La economía de la abundancia que no llega
Un robotaxi cuesta 10 euros por trayecto frente a los 30 de un taxi con conductor. Para el trabajador desplazado que cobra una renta mínima, la decisión es obvia. Pero esa misma eficiencia, que promete abaratar todo, esconde un dilema: si la automatización destruye empleo más rápido de lo que crea, ¿quién sostendrá la demanda? El debate, lejos de las promesas tecnoutópicas, se ha centrado en los límites materiales y políticos de la llamada "economía de la abundancia".
La promesa deflacionaria frente a la realidad de los recursos
El argumento central de los optimistas es que la robotización y la inteligencia artificial generarán una deflación masiva. Una fábrica que produce sillas a 10 euros cada una, frente a los 100 euros actuales, liberará renta disponible para otros consumos. A esto se suma la idea de que la deuda pública, tradicionalmente un lastre, se diluye si el crecimiento es suficientemente alto, como ocurrió en EE.UU. tras la Segunda Guerra Mundial.

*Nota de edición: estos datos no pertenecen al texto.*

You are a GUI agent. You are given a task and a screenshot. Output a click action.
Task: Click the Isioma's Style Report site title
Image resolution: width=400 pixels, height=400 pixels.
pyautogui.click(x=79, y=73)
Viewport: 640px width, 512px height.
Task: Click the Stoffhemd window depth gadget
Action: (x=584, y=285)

Los escépticos responden con datos: los salarios reales en el mundo occidental llevan medio siglo estancados, mientras la productividad ha crecido. Si la automatización no ha revertido esa tendencia hasta ahora, no hay razón para pensar que lo hará en el futuro sin un cambio radical en la distribución. Además, la energía y los materiales no son ilimitados. La transición energética no está yendo tan rápido como se necesita, y el cierre de nucleares en Europa no ayuda. "Sin energía barata y abundante, los robots son solo chatarra", resume una de las voces críticas.
El neo-feudalismo como resultado probable
Un punto donde convergen tanto optimistas como pesimistas es que la economía de la abundancia, de materializarse, no sería igualitaria. Varios análisis apuntan a un escenario neo-feudal: unas pocas corporaciones dueñas de las patentes de IA y robótica controlarían los medios de producción, mientras la mayoría de la población subsistiría con rentas básicas. "El señor feudal ya no tiene tierras, sino patentes de semillas o de algoritmos", se argumenta. La deuda, que en el capitalismo expansivo es un motor, en un sistema sustitutivo pierde su función, y el control social se vuelve más necesario.
La energía nuclear como salvación o espejismo
Quienes creen en la abundancia tecnológica suelen apostar por la energía nuclear de nueva generación, como los mini-reactores. Un participante menciona que sus inversiones en ese sector han rentado un 200% desde abril. Pero los críticos señalan que la nuclear nunca ha sido una energía de mercado: sin subvenciones estatales no existiría. Además, la disponibilidad de uranio y la gestión de residuos siguen siendo problemas sin resolver. "La energía nuclear es la menos liberal de todas", ironiza un analista.
El fantasma de la población
Un hilo recurrente es la necesidad de reducir la población para que la abundancia sea sostenible. Se barajan proyecciones: si cada pareja tiene un solo descendiente, la población mundial podría caer de 8.000 a 500 millones en cuatro generaciones. "Y todo esto sin contar con las banderilla seguras y eficientes", añade un comentario cargado de ironía. Otros recuerdan que el malthusianismo siempre se ha equivocado: la población se ha triplicado en el último siglo sin que el mundo se acabase, gracias a los saltos tecnológicos.
La pregunta que queda en el aire es si realmente existe la voluntad política y social para distribuir los frutos de la automatización. Mientras, los precios de la vivienda y la energía siguen subiendo, y los salarios no terminan de despegar. La economía de la abundancia, por ahora, es más un deseo que una realidad.